▶ **Work to complete**
Update the stretch of the listing from the line containing "Given: Choose the Escalera stair tool" through the end of the listing, replacing "Given" with "Goal" and leaving everything else unchanged.

◆ ◆ ◆ ◆

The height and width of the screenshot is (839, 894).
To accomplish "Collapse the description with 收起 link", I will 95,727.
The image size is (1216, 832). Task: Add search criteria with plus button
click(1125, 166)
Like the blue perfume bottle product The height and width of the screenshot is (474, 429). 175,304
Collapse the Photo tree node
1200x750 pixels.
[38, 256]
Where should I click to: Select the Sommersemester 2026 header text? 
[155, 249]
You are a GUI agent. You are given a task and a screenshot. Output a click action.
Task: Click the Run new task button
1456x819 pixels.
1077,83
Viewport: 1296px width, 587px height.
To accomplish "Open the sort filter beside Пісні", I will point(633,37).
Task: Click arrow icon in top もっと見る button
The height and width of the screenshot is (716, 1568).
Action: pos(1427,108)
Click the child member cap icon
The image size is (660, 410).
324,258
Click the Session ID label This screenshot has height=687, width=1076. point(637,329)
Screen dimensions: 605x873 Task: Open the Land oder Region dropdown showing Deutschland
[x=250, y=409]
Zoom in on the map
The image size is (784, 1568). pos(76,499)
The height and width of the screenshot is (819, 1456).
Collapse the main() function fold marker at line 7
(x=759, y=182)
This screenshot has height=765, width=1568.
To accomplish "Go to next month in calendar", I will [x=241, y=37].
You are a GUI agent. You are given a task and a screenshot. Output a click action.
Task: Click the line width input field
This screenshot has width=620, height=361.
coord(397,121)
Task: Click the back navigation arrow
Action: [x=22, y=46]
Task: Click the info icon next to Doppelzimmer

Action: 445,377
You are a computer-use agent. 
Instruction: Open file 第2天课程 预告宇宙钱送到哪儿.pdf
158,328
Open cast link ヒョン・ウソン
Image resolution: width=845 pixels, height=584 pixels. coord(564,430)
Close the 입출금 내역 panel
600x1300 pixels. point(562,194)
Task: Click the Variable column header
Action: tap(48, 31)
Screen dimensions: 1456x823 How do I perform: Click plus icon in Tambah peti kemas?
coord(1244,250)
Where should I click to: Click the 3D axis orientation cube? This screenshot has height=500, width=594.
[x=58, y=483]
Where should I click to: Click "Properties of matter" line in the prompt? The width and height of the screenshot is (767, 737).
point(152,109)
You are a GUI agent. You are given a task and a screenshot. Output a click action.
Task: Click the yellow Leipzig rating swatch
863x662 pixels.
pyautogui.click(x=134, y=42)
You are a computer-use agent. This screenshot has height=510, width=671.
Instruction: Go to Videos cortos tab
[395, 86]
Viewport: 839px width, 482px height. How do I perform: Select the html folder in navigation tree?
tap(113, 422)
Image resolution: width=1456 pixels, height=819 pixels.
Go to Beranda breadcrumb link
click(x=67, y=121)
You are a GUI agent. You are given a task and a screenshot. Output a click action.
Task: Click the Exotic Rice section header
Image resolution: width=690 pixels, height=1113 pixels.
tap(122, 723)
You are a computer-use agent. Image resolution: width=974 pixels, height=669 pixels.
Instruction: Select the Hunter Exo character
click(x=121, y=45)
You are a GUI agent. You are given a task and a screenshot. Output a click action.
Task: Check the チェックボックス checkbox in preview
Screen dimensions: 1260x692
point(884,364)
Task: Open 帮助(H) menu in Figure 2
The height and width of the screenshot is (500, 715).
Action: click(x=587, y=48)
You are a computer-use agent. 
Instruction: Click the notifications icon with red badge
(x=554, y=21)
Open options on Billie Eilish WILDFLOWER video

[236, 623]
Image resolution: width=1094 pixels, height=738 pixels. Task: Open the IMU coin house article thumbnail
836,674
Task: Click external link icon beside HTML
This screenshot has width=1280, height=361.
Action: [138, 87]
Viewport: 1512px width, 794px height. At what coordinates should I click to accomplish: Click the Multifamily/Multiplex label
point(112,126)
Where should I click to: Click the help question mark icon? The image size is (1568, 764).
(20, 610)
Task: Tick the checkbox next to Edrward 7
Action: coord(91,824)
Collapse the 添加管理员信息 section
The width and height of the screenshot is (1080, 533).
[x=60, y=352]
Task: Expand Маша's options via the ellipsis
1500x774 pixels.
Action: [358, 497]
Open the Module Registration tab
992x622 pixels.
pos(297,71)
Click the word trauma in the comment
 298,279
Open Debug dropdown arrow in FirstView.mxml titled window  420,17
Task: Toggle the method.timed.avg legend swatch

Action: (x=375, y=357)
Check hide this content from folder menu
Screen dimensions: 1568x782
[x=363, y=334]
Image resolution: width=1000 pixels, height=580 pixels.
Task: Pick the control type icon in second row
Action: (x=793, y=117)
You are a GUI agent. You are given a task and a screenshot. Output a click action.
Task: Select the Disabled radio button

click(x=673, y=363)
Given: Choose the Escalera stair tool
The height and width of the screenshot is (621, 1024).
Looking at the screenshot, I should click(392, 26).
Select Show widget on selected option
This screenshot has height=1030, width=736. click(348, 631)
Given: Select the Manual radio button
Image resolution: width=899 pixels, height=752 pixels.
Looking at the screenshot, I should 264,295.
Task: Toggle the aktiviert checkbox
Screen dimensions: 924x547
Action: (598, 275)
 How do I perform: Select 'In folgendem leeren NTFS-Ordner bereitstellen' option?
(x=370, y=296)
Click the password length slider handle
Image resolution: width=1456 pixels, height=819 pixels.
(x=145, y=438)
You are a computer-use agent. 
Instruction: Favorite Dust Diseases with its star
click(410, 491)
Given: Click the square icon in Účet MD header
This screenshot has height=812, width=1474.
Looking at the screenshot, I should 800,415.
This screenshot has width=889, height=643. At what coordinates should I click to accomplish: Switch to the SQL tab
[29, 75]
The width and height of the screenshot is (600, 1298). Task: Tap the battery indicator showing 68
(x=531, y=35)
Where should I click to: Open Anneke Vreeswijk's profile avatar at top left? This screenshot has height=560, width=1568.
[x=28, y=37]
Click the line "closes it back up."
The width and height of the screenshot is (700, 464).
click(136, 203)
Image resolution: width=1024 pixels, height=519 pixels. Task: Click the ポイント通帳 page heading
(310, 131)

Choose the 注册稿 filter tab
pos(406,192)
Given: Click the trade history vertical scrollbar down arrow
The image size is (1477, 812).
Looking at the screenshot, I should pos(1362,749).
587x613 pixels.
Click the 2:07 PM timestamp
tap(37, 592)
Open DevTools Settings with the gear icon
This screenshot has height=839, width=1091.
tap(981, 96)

◆ ◆ ◆ ◆

▶ **Answer for this exercise**
Goal: Choose the Escalera stair tool
The height and width of the screenshot is (621, 1024).
Looking at the screenshot, I should click(392, 26).
Select Show widget on selected option
This screenshot has height=1030, width=736. click(348, 631)
Goal: Select the Manual radio button
Image resolution: width=899 pixels, height=752 pixels.
Looking at the screenshot, I should 264,295.
Task: Toggle the aktiviert checkbox
Screen dimensions: 924x547
Action: (598, 275)
 How do I perform: Select 'In folgendem leeren NTFS-Ordner bereitstellen' option?
(x=370, y=296)
Click the password length slider handle
Image resolution: width=1456 pixels, height=819 pixels.
(x=145, y=438)
You are a computer-use agent. 
Instruction: Favorite Dust Diseases with its star
click(410, 491)
Goal: Click the square icon in Účet MD header
This screenshot has height=812, width=1474.
Looking at the screenshot, I should 800,415.
This screenshot has width=889, height=643. At what coordinates should I click to accomplish: Switch to the SQL tab
[29, 75]
The width and height of the screenshot is (600, 1298). Task: Tap the battery indicator showing 68
(x=531, y=35)
Where should I click to: Open Anneke Vreeswijk's profile avatar at top left? This screenshot has height=560, width=1568.
[x=28, y=37]
Click the line "closes it back up."
The width and height of the screenshot is (700, 464).
click(136, 203)
Image resolution: width=1024 pixels, height=519 pixels. Task: Click the ポイント通帳 page heading
(310, 131)

Choose the 注册稿 filter tab
pos(406,192)
Goal: Click the trade history vertical scrollbar down arrow
The image size is (1477, 812).
Looking at the screenshot, I should pos(1362,749).
587x613 pixels.
Click the 2:07 PM timestamp
tap(37, 592)
Open DevTools Settings with the gear icon
This screenshot has height=839, width=1091.
tap(981, 96)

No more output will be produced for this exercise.